§ **What is required**
Print the following records verbatim, starting at the line that contains "Select the Black Generation tab" and ending at the line that contains "click(124, 95)", both lines included.

§ **Dataset rows**

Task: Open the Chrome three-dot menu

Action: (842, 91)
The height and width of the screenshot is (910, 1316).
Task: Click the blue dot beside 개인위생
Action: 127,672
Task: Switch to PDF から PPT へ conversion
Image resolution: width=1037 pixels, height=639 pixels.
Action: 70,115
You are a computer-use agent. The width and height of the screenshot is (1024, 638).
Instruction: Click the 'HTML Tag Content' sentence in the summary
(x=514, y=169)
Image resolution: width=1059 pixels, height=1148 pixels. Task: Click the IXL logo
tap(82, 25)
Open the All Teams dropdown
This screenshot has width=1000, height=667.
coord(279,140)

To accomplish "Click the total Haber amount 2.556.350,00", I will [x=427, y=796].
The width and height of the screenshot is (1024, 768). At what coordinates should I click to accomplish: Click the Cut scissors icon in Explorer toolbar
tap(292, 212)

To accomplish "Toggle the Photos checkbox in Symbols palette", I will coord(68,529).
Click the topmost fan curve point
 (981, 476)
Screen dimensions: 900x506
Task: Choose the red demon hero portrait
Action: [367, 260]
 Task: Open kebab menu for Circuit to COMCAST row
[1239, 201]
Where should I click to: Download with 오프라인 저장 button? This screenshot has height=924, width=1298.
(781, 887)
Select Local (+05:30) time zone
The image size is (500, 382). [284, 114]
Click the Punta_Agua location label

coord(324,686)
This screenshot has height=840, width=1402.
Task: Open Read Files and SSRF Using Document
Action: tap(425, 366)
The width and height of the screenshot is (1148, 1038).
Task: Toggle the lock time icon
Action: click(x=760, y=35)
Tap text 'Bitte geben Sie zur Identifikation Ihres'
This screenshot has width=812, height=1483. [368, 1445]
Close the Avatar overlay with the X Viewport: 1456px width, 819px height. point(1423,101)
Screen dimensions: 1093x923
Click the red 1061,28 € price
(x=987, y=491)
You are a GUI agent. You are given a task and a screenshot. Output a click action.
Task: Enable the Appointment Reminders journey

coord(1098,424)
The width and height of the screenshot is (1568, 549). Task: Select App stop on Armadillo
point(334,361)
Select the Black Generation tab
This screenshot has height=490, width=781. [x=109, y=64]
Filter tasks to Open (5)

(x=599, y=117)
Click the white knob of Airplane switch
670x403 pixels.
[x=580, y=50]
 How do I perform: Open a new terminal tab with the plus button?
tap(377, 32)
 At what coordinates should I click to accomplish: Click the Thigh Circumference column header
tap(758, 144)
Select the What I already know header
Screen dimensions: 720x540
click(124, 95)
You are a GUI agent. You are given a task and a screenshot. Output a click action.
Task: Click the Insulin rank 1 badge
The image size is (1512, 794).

§ **Task response**
Select the Black Generation tab
This screenshot has height=490, width=781. [x=109, y=64]
Filter tasks to Open (5)

(x=599, y=117)
Click the white knob of Airplane switch
670x403 pixels.
[x=580, y=50]
 How do I perform: Open a new terminal tab with the plus button?
tap(377, 32)
 At what coordinates should I click to accomplish: Click the Thigh Circumference column header
tap(758, 144)
Select the What I already know header
Screen dimensions: 720x540
click(124, 95)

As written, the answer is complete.